Genetic and biochemical characterization of PrtA, an RTX-like metalloprotease from Photorhabdus.

Abstract

Proteases play a key role in the interaction between pathogens and their hosts. The bacterial entomopathogen Photorhabdus lives in symbiosis with nematodes that invade insects. Following entry into the insect, the bacteria are released from the nematode gut into the open blood system of the insect. Here they secrete factors which kill the host and also convert the host tissues into food for the replicating bacteria and nematodes. One of the secreted proteins is PrtA, which is shown here to be a repeats-in-toxin (RTX) alkaline zinc metalloprotease.

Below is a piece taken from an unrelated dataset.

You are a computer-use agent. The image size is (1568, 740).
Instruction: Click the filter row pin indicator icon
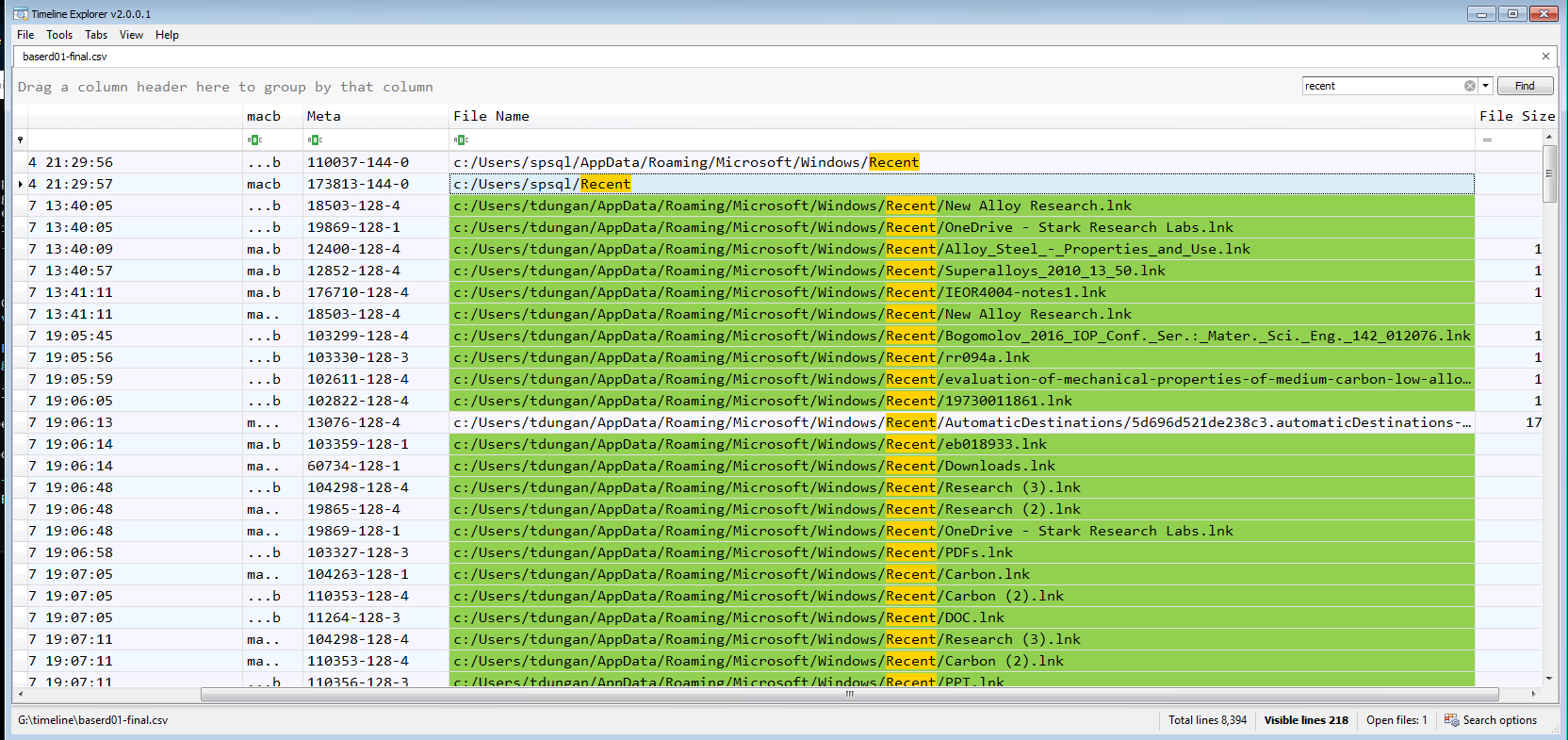20,140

PrtA has high affinity for artificial substrates such as casein and gelatin and can be inhibited by zinc metalloprotease inhibitors. The metalloprotease also shows a calcium- and temperature-dependent autolysis. The prtA gene carries the characteristic RTX repeated motifs and predicts high similarity to proteases from Erwinia chrysanthemi, Pseudomonas aeruginosa and Serratia marcescens. The prtA gene resides in a locus encoding both the protease ABC transporter (prtBCD) and an intervening ORF encoding a protease inhibitor (inh). PrtA activity is detectable 24 h after artificial bacterial infection of an insect, suggesting that the protease may play a key role in degrading insect tissues rather than in overcoming the insect immune system. Purified PrtA also shows cytotoxicity to mammalian cell cultures, supporting its proposed role in bioconversion of the insect cadaver into food for bacterial and nematode development.